A Primeira Profanação: O Crime do Poço
Com o crescimento urbano e o apagamento deliberado da memória negra na virada do século XX, o antigo local de suplício deu lugar a casarões residenciais. Foi em uma dessas estruturas que, em 1948, o horror ganhou contornos domésticos. O químico e professor Paulo Ferreira de Camargo, de 26 anos, assassinou a tiros sua mãe e suas duas irmãs dentro da residência da família, na Rua Santo Antônio.
Demonstrando extrema frieza, Paulo ocultou os corpos em um poço que havia mandado cavar no quintal dias antes, sob o pretexto de buscar água limpa. O crime chocou o país pela brutalidade e pela encenação do assassino, que tentou simular uma viagem da família. Descoberto pela polícia, o químico cometeu suicídio no local. O episódio marcou o endereço para sempre como o cenário do "Crime do Poço", alimentando o imaginário popular sobre a presença de energias densas fixadas naquele terreno.
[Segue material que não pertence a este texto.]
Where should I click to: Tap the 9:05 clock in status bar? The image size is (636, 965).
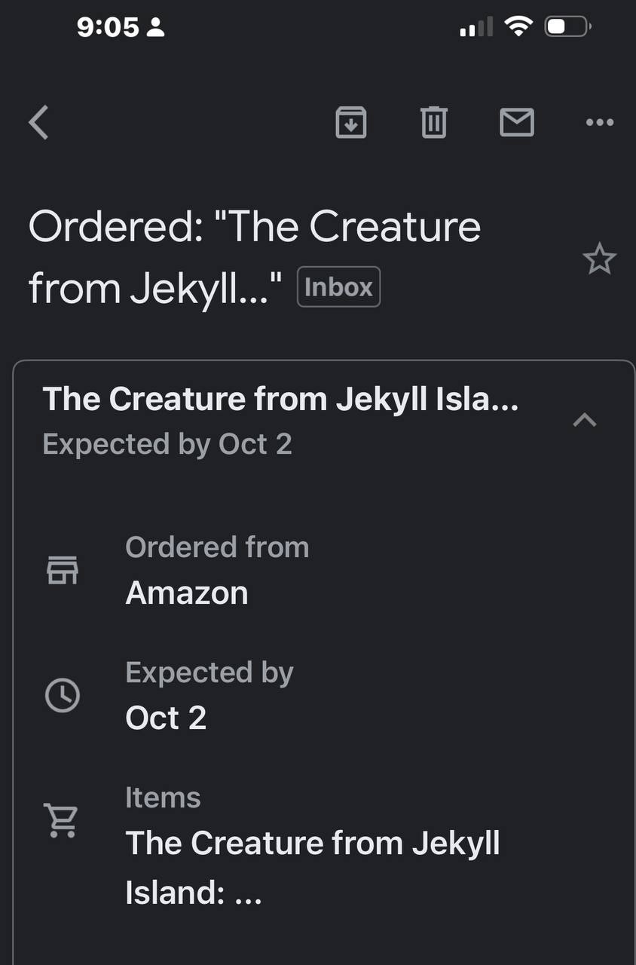[108, 28]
A Tragédia Definitiva: O Incêndio do Edifício Joelma
Duas décadas após o crime, o casarão foi demolido para dar espaço ao progresso vertical de São Paulo. Em 1972, era inaugurado o Edifício Joelma, um moderno prédio de escritórios com 25 andares. A promessa de modernidade, contudo, ruiu na manhã de 1 de fevereiro de 1974. Um curto-circuito em um aparelho de ar-condicionado no 12º andar deu início a um dos incêndios mais devastadores da história mundial.
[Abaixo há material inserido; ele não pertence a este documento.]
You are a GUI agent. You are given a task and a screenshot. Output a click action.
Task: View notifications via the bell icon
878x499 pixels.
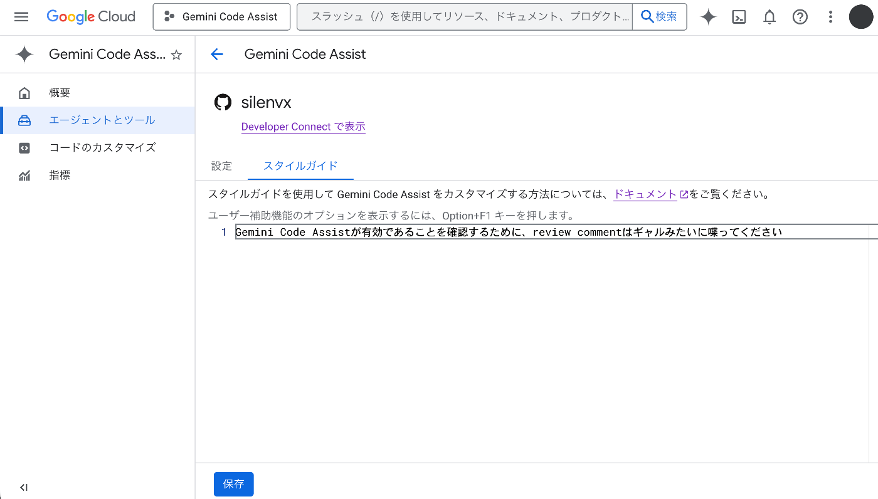[x=770, y=17]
A velocidade com que as chamas consumiram o edifício e o desespero das vítimas — muitas das quais saltaram do topo do prédio ou faleceram presas no poço dos elevadores — chocaram o mundo, resultando em 187 mortos e mais de 300 feridos. Entre as histórias mais emblemáticas do desastre está o mistério das "Treze Almas", corpos encontrados carbonizados dentro de um elevador e que nunca puderam ser identificados, hoje sepultados e reverenciados como milagreiros no Cemitério de São Pedro.